The consideration of better motion compensation techniques for inter-frame prediction is one of the key reasons why the new H.264 (MPEG-4 AVC) video coding standard can achieve considerably better coding efficiency compared to older standards such as MPEG-2/4 and H.263. These include the use of multiple references and block sizes, a better interpolation filter for subpixel motion compensation, and more efficient exploitation of the spatio-temporal correlation between motion vectors of adjacent blocks through the consideration of SKIP and DIRECT modes. In this paper, we introduce additional methods into H.264 that further enhance motion compensation and can lead to additional improvements in coding efficiency. This is achieved by further exploiting motion vector temporal correlation through the introduction of a new DIRECT macroblock type and an enhancement to the existing Skip Macroblock type within Predictive (P) slices. These new macroblock types can lead to a considerable reduction in the bits required for encoding motion information, while retaining or even improving quality under a Rate Distortion Optimization Framework. Our simulation results suggest that the proposed improvements can lead up to 7.6% average bitrate reduction or equivalently 0.39 dB quality improvement over the current H.264 standard.

Introduction

The new H.264 (or MPEG-4 AVC, H.26L, JVT) video coding standard [1] claims an improvement of up to 50% in terms of coding efficiency compared to previous standards [2]. This is achieved by the introduction of better coding tools such as more efficient adaptive entropy coders, intra block prediction, an in-loop adaptive deblocking filter, but most importantly through more efficient motion compensation methods used for inter block prediction. Unlike previous standards, H.264 uses an improved interpolation filter for motion prediction down to quarter pixel accuracy, multiple references, and tree structured macroblocks (MBs) based on a quad-tree partitioning scheme according to which different sub-partitions within a MB can be assigned to and predicted using different motion information. The quad-tree structure enables the possibility of a MB being coded in four different modes, with partitions sizes of 16 × 16, 16 × 8, 8 × 16, and 8 × 8, while when in the 8 × 8 partition mode, each 8 × 8 partition can be further split into 8 × 8, 8 × 4, 4 × 8, and 4 × 4 sub-partitions (Fig. 1). Although this feature allowed for more accurate prediction of motion within a picture, it also implied that a significant number of bits had to be assigned to signal the motion information of a MB. As an example, a MB within Predictive (P) slices may have up to 16 different motion vectors (MVs), while this problem becomes even more severe in the case of Bi-Predictive (B) slices where a partition can even be predicted using two sets of MVs pointing to pictures assigned to two separate prediction lists (list0 and list1), which can result up to 32 different MVs.

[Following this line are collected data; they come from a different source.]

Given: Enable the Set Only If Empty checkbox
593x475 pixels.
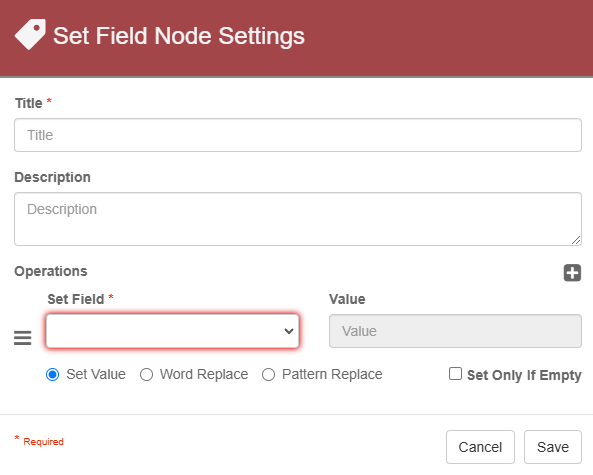Looking at the screenshot, I should pos(455,374).
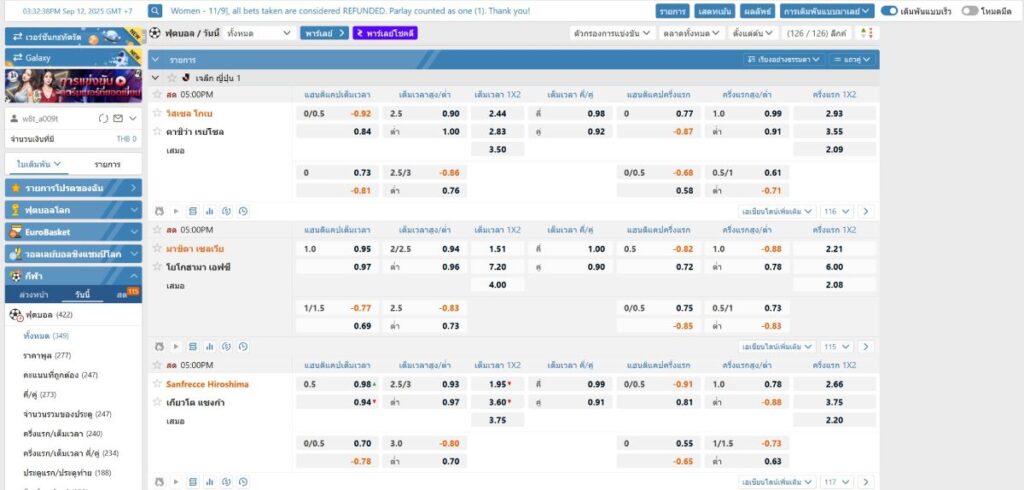1024x490 pixels.
Task: Click the search magnifier icon in top bar
Action: 156,11
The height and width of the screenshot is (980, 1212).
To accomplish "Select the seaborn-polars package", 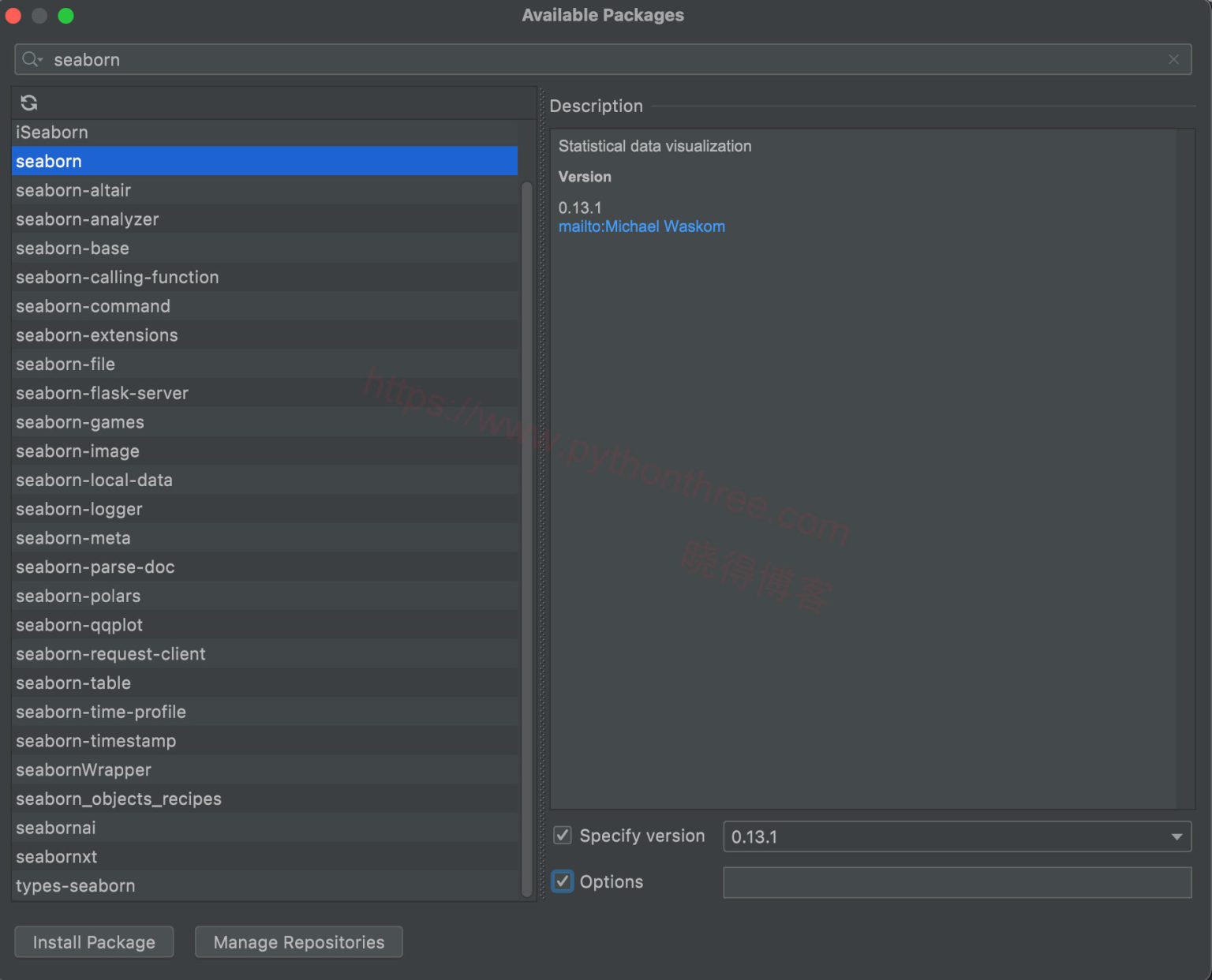I will pyautogui.click(x=78, y=596).
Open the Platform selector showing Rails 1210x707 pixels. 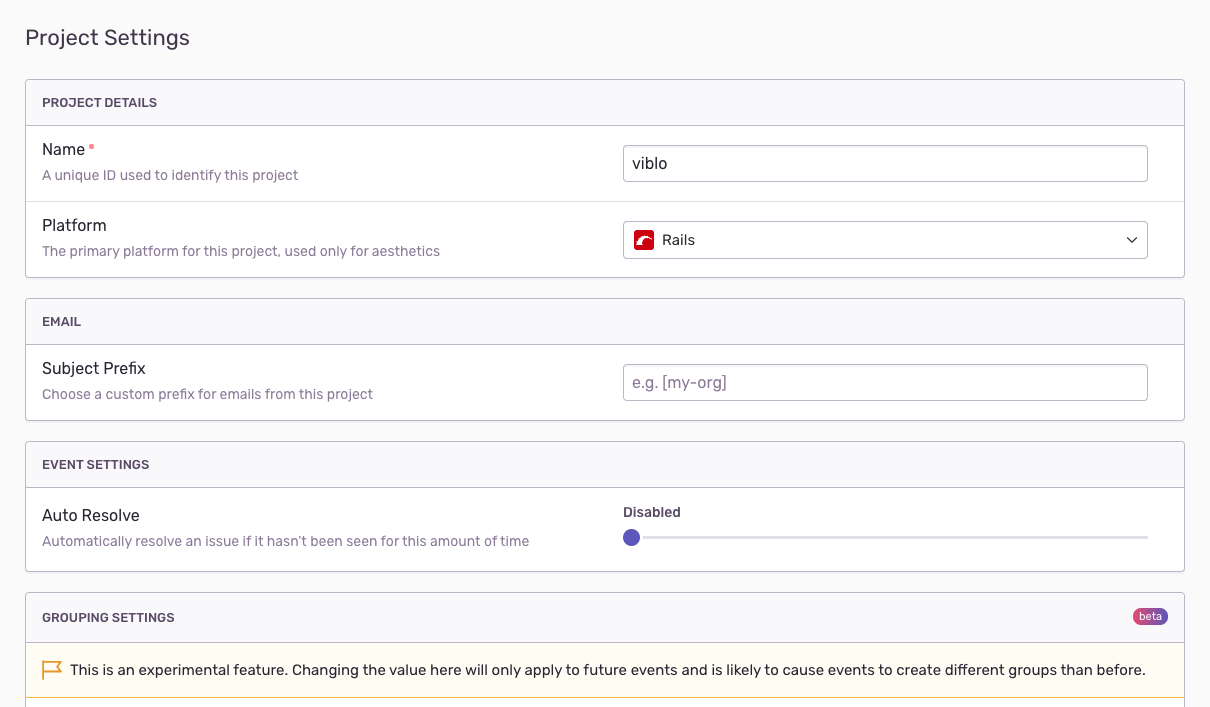[x=884, y=240]
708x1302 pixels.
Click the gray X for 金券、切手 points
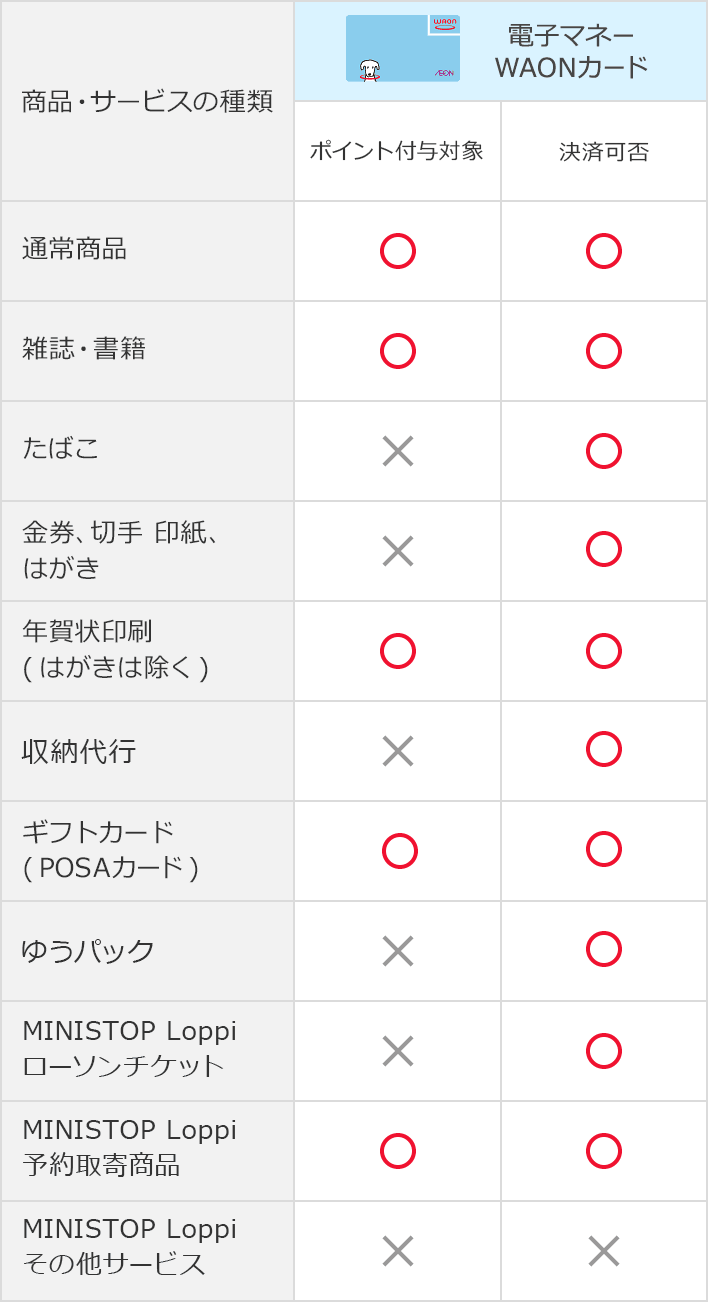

Although motion vectors are relatively efficiently coded considering that they are differentially coded compared to a MV predictor, taken as the median value of the MVs of the spatially adjacent blocks on the left, top, and top-right (or top-left if the top-right is not available), the H.264 standard introduced some additional methods that allow a further reduction to the amount of bits occupied by motion information, while still resulting in good motion compensated prediction. More specifically, the standard has adopted the concepts of SKIP and DIRECT MB types [1] within P and B slices, respectively, according to which motion information can be directly inferred from previously decoded MBs. Although these types already existed in prior standards, their semantics have been considerably improved to take better advantage of motion correlation. In particular, considering the high reliability of the median MV predictor, SKIP MBs are in most cases assumed to have motion information equal to the median predictor of a 16 × 16 MB (Fig. 2).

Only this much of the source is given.